Apple's Siri has an optional always-listening mode called "Hey Siri" but it only works when the device is plugged in. The Moto X and Kinect for Xbox 360 also offer perpetual listening for their voice controls.
"Over the past decades, there has been a series of 'battles' to gain market share at the point where users interface with computers," said Adam Cheyer, the co-founder of Siri.
It started with operating systems, then search engines and most recently app stores. Now those same companies, and some new players like Amazon, are looking ahead to voice interfaces that can communicate in natural sounding language.
"I think the major companies have to get into this game or risk not having direct interaction with a user," said Cheyer.
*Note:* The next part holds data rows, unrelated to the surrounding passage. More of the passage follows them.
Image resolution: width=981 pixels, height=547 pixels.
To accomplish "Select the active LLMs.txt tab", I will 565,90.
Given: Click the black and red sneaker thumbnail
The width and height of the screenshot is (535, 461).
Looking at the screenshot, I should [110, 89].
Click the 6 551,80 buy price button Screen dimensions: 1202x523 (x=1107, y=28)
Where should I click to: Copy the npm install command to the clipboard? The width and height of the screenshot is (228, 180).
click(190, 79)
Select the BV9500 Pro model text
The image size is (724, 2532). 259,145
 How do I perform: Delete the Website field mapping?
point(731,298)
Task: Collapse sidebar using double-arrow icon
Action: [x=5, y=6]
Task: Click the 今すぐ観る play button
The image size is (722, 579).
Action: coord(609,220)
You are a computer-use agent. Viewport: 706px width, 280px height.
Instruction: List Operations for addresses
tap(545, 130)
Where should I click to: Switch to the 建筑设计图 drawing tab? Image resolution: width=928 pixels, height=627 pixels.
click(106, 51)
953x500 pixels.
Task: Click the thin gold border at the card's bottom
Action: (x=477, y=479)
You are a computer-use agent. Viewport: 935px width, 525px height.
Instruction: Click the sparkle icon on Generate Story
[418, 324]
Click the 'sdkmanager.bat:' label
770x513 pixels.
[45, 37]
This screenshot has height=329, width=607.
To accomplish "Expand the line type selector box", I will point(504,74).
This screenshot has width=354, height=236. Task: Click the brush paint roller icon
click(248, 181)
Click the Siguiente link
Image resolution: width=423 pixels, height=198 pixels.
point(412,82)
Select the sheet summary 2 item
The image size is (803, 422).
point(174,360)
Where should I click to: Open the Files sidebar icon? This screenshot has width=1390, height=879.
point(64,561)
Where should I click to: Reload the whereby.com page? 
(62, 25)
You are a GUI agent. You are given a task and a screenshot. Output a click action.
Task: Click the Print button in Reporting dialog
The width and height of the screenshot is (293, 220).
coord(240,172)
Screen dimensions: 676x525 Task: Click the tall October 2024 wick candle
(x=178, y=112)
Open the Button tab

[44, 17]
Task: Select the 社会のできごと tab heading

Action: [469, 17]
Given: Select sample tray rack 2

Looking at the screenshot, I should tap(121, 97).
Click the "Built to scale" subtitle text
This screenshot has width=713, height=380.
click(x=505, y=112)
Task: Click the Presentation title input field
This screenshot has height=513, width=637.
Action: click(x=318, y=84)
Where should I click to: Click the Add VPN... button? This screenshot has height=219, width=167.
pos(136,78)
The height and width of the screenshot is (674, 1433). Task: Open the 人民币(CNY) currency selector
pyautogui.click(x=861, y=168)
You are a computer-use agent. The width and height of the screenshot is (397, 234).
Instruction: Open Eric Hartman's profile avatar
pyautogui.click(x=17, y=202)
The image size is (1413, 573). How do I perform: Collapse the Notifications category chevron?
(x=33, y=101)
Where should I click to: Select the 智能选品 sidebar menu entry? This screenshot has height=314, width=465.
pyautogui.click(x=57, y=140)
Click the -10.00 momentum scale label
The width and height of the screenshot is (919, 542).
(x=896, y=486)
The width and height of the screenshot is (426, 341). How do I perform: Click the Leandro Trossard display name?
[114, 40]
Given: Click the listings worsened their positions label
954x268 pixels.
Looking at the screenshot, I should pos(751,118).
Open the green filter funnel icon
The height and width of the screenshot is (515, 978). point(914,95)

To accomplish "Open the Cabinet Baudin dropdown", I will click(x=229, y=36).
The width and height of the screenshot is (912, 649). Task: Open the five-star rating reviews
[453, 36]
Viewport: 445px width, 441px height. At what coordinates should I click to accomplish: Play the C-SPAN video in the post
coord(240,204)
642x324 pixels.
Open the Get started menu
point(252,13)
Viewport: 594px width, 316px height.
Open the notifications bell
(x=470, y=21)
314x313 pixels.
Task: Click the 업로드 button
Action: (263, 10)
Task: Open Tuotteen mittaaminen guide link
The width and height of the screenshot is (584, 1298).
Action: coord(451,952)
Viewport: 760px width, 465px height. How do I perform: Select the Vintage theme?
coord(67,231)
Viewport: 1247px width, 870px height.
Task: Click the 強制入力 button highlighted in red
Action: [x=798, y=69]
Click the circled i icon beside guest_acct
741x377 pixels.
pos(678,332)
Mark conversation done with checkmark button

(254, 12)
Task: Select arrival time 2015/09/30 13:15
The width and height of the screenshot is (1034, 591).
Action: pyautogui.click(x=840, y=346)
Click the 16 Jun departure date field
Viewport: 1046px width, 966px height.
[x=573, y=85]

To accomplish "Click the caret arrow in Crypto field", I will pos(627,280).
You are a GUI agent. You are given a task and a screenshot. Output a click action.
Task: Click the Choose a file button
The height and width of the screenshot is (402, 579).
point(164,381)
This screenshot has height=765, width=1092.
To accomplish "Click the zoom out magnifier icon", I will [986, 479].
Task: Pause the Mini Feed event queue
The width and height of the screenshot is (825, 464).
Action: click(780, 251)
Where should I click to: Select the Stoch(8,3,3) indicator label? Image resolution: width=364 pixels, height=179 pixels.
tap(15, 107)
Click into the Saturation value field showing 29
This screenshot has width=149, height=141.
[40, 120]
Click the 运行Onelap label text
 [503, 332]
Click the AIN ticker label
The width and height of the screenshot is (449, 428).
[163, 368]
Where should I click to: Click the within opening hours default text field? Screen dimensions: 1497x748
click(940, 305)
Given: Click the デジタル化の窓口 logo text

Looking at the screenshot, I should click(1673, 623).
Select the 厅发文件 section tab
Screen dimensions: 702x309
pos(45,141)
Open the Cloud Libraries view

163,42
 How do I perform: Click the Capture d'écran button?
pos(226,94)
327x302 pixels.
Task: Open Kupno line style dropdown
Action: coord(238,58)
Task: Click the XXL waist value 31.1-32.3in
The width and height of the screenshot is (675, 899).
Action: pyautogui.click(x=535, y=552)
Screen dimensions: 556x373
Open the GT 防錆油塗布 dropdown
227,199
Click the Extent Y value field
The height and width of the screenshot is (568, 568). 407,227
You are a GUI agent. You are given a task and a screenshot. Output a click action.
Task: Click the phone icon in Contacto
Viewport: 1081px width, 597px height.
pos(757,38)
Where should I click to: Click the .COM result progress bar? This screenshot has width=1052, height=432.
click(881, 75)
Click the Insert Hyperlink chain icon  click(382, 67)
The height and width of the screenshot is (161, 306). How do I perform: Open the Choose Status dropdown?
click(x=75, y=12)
Amazon's attempt at building a phone failed, but the company is determined to be an entry point for the Internet. The Echo isn't available yet, but Cheyer thinks the company has the resources and experience to create a solid voice-activated assistant. It has also been quietly buying relevant companies like Evi, Yap and Ivona.
"Building a high-quality voice assistant with broad capabilities is not trivial and typically requires the expertise and resources of big companies like Apple, Google, Microsoft, with many Ph.D.s and machines and technologies," said Cheyer.
Most small smart-device manufacturers wouldn't be able to make their own interface, but down the line they might be able to license existing assistants. Cheyer's new company, Viv Labs, is working on an intelligent assistant that will be open to third-party developers.
Computers that understand regular spoken language and can follow instructions, even chat back, are big in science fiction, most famously Star Trek's "Computer," Hal 9000 and the recent film "Her." The computers of the future aren't just highly intelligent, they all seem to have fantastic, ubiquitous, invisible microphones.
We are still a long way from artificially intelligent assistants. But as voice-activated interfaces show up in more products like Echo, every corner of every room has the potential to be quietly listening for our next command.